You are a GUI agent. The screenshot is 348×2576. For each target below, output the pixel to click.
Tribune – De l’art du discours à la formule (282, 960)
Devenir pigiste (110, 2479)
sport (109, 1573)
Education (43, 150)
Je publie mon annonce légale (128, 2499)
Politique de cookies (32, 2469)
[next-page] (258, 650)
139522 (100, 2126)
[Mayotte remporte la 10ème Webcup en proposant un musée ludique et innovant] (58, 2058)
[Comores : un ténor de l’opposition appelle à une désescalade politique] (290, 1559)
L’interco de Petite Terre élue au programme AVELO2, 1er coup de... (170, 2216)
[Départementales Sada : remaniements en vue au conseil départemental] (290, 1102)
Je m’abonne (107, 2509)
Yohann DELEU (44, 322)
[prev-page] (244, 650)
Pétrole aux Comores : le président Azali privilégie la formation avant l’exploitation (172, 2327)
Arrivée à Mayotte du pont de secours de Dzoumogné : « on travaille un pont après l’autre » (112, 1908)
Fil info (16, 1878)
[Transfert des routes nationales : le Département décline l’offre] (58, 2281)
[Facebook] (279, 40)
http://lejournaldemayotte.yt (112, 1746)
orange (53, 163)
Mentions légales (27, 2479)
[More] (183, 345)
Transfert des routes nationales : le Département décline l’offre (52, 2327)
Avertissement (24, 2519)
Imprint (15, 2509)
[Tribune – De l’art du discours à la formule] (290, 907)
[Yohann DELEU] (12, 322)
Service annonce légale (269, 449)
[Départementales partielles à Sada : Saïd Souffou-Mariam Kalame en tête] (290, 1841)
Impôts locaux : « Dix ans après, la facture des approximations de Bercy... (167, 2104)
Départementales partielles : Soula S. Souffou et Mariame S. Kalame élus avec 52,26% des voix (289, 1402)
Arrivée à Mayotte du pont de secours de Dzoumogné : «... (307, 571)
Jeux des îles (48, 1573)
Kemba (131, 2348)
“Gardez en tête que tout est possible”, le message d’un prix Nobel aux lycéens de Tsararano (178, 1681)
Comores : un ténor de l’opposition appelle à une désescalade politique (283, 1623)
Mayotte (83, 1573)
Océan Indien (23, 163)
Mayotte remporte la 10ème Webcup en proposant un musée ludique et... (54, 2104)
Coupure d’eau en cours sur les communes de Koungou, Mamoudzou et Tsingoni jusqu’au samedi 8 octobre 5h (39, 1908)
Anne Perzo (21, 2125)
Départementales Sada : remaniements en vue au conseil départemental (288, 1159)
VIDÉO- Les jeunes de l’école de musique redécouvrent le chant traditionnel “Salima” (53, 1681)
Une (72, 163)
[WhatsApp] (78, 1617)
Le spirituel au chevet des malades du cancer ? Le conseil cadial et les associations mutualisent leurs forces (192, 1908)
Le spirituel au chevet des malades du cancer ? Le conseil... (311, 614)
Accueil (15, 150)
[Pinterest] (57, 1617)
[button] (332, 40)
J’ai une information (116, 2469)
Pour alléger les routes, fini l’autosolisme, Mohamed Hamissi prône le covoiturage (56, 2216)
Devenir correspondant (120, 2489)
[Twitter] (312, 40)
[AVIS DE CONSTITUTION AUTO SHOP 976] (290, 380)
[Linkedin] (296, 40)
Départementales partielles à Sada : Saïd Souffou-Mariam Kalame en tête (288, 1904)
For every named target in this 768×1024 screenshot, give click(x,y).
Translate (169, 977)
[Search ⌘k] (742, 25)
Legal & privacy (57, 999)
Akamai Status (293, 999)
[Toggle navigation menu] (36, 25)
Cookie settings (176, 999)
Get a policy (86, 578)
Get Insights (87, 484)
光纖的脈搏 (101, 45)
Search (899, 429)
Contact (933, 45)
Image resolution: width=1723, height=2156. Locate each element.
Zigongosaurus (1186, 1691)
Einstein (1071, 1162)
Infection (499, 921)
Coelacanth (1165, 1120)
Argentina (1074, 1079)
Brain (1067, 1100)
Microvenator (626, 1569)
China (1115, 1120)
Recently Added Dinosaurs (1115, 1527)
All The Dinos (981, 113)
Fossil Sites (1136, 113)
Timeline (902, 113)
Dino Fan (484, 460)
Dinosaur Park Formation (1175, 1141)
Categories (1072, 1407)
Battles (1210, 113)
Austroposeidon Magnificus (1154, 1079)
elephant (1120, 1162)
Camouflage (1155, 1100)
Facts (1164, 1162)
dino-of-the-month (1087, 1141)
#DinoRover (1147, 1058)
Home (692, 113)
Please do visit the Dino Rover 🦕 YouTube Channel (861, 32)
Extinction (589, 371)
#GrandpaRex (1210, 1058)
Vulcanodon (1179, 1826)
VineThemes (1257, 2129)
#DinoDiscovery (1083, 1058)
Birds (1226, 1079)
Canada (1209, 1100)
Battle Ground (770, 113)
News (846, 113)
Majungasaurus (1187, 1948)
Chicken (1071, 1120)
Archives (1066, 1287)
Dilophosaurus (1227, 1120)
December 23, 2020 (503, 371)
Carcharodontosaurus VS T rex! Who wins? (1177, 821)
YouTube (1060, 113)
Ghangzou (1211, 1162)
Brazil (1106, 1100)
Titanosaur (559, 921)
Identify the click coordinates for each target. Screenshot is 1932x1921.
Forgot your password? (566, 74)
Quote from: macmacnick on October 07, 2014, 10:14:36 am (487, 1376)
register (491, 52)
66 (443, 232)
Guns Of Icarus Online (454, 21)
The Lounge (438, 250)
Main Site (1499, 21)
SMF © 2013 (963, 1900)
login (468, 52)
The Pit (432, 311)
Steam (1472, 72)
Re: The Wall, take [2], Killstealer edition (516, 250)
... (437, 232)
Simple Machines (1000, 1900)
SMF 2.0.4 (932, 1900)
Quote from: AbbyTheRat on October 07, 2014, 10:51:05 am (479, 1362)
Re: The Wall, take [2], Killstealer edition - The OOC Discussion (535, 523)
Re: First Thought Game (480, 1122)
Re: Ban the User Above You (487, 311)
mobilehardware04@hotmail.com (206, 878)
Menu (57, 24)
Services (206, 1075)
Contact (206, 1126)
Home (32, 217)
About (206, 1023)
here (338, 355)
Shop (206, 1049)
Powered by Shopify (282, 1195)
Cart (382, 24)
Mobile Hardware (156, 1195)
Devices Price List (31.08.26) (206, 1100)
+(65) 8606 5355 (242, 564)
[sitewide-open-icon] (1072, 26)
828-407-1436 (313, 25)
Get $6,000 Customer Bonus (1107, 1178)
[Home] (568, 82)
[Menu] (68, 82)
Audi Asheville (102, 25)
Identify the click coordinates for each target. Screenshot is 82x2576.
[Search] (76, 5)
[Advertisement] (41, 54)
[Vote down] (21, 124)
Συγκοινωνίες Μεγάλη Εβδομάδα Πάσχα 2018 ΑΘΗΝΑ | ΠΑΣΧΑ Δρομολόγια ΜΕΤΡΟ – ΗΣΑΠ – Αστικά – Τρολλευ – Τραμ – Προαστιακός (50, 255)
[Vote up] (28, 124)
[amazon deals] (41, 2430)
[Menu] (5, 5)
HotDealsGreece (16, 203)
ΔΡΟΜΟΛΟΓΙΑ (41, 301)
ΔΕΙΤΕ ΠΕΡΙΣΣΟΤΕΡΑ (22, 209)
◆ ◆ ◆ ◆ ◆
Prompt ▸
Output every line above without altering anything.

Reply to the task ▸
You are a GUI agent. The screenshot is 348×2576. For each target below, output the pixel to click.
Tribune – De l’art du discours à la formule (282, 960)
Devenir pigiste (110, 2479)
sport (109, 1573)
Education (43, 150)
Je publie mon annonce légale (128, 2499)
Politique de cookies (32, 2469)
[next-page] (258, 650)
139522 (100, 2126)
[Mayotte remporte la 10ème Webcup en proposant un musée ludique et innovant] (58, 2058)
[Comores : un ténor de l’opposition appelle à une désescalade politique] (290, 1559)
L’interco de Petite Terre élue au programme AVELO2, 1er coup de... (170, 2216)
[Départementales Sada : remaniements en vue au conseil départemental] (290, 1102)
Je m’abonne (107, 2509)
Yohann DELEU (44, 322)
[prev-page] (244, 650)
Pétrole aux Comores : le président Azali privilégie la formation avant l’exploitation (172, 2327)
Arrivée à Mayotte du pont de secours de Dzoumogné : « on travaille un pont après l’autre » (112, 1908)
Fil info (16, 1878)
[Transfert des routes nationales : le Département décline l’offre] (58, 2281)
[Facebook] (279, 40)
http://lejournaldemayotte.yt (112, 1746)
orange (53, 163)
Mentions légales (27, 2479)
[More] (183, 345)
Transfert des routes nationales : le Département décline l’offre (52, 2327)
Avertissement (24, 2519)
Imprint (15, 2509)
[Tribune – De l’art du discours à la formule] (290, 907)
[Yohann DELEU] (12, 322)
Service annonce légale (269, 449)
[Départementales partielles à Sada : Saïd Souffou-Mariam Kalame en tête] (290, 1841)
Impôts locaux : « Dix ans après, la facture des approximations de Bercy... (167, 2104)
Départementales partielles : Soula S. Souffou et Mariame S. Kalame élus avec 52,26% des voix (289, 1402)
Arrivée à Mayotte du pont de secours de Dzoumogné : «... (307, 571)
Jeux des îles (48, 1573)
Kemba (131, 2348)
“Gardez en tête que tout est possible”, le message d’un prix Nobel aux lycéens de Tsararano (178, 1681)
Comores : un ténor de l’opposition appelle à une désescalade politique (283, 1623)
Mayotte (83, 1573)
Océan Indien (23, 163)
Mayotte remporte la 10ème Webcup en proposant un musée ludique et... (54, 2104)
Coupure d’eau en cours sur les communes de Koungou, Mamoudzou et Tsingoni jusqu’au samedi 8 octobre 5h (39, 1908)
Anne Perzo (21, 2125)
Départementales Sada : remaniements en vue au conseil départemental (288, 1159)
VIDÉO- Les jeunes de l’école de musique redécouvrent le chant traditionnel “Salima” (53, 1681)
Une (72, 163)
[WhatsApp] (78, 1617)
Le spirituel au chevet des malades du cancer ? Le conseil cadial et les associations mutualisent leurs forces (192, 1908)
Le spirituel au chevet des malades du cancer ? Le conseil... (311, 614)
Accueil (15, 150)
[Pinterest] (57, 1617)
[button] (332, 40)
J’ai une information (116, 2469)
Pour alléger les routes, fini l’autosolisme, Mohamed Hamissi prône le covoiturage (56, 2216)
Devenir correspondant (120, 2489)
[Twitter] (312, 40)
[AVIS DE CONSTITUTION AUTO SHOP 976] (290, 380)
[Linkedin] (296, 40)
Départementales partielles à Sada : Saïd Souffou-Mariam Kalame en tête (288, 1904)
For every named target in this 768×1024 screenshot, give click(x,y).
Translate (169, 977)
[Search ⌘k] (742, 25)
Legal & privacy (57, 999)
Akamai Status (293, 999)
[Toggle navigation menu] (36, 25)
Cookie settings (176, 999)
Get a policy (86, 578)
Get Insights (87, 484)
光纖的脈搏 (101, 45)
Search (899, 429)
Contact (933, 45)
Image resolution: width=1723, height=2156. Locate each element.
Zigongosaurus (1186, 1691)
Einstein (1071, 1162)
Infection (499, 921)
Coelacanth (1165, 1120)
Argentina (1074, 1079)
Brain (1067, 1100)
Microvenator (626, 1569)
China (1115, 1120)
Recently Added Dinosaurs (1115, 1527)
All The Dinos (981, 113)
Fossil Sites (1136, 113)
Timeline (902, 113)
Dino Fan (484, 460)
Dinosaur Park Formation (1175, 1141)
Categories (1072, 1407)
Battles (1210, 113)
Austroposeidon Magnificus (1154, 1079)
elephant (1120, 1162)
Camouflage (1155, 1100)
Facts (1164, 1162)
dino-of-the-month (1087, 1141)
#DinoRover (1147, 1058)
Home (692, 113)
Please do visit the Dino Rover 🦕 YouTube Channel (861, 32)
Extinction (589, 371)
#GrandpaRex (1210, 1058)
Vulcanodon (1179, 1826)
VineThemes (1257, 2129)
#DinoDiscovery (1083, 1058)
Birds (1226, 1079)
Canada (1209, 1100)
Battle Ground (770, 113)
News (846, 113)
Majungasaurus (1187, 1948)
Chicken (1071, 1120)
Archives (1066, 1287)
Dilophosaurus (1227, 1120)
December 23, 2020 (503, 371)
Carcharodontosaurus VS T rex! Who wins? (1177, 821)
YouTube (1060, 113)
Ghangzou (1211, 1162)
Brazil (1106, 1100)
Titanosaur (559, 921)
Identify the click coordinates for each target. Screenshot is 1932x1921.
Forgot your password? (566, 74)
Quote from: macmacnick on October 07, 2014, 10:14:36 am (487, 1376)
register (491, 52)
66 (443, 232)
Guns Of Icarus Online (454, 21)
The Lounge (438, 250)
Main Site (1499, 21)
SMF © 2013 (963, 1900)
login (468, 52)
The Pit (432, 311)
Steam (1472, 72)
Re: The Wall, take [2], Killstealer edition (516, 250)
... (437, 232)
Simple Machines (1000, 1900)
SMF 2.0.4 (932, 1900)
Quote from: AbbyTheRat on October 07, 2014, 10:51:05 am (479, 1362)
Re: The Wall, take [2], Killstealer edition - The OOC Discussion (535, 523)
Re: First Thought Game (480, 1122)
Re: Ban the User Above You (487, 311)
mobilehardware04@hotmail.com (206, 878)
Menu (57, 24)
Services (206, 1075)
Contact (206, 1126)
Home (32, 217)
About (206, 1023)
here (338, 355)
Shop (206, 1049)
Powered by Shopify (282, 1195)
Cart (382, 24)
Mobile Hardware (156, 1195)
Devices Price List (31.08.26) (206, 1100)
+(65) 8606 5355 (242, 564)
[sitewide-open-icon] (1072, 26)
828-407-1436 (313, 25)
Get $6,000 Customer Bonus (1107, 1178)
[Home] (568, 82)
[Menu] (68, 82)
Audi Asheville (102, 25)
Identify the click coordinates for each target. Screenshot is 82x2576.
[Search] (76, 5)
[Advertisement] (41, 54)
[Vote down] (21, 124)
Συγκοινωνίες Μεγάλη Εβδομάδα Πάσχα 2018 ΑΘΗΝΑ | ΠΑΣΧΑ Δρομολόγια ΜΕΤΡΟ – ΗΣΑΠ – Αστικά – Τρολλευ – Τραμ – Προαστιακός (50, 255)
[Vote up] (28, 124)
[amazon deals] (41, 2430)
[Menu] (5, 5)
HotDealsGreece (16, 203)
ΔΡΟΜΟΛΟΓΙΑ (41, 301)
ΔΕΙΤΕ ΠΕΡΙΣΣΟΤΕΡΑ (22, 209)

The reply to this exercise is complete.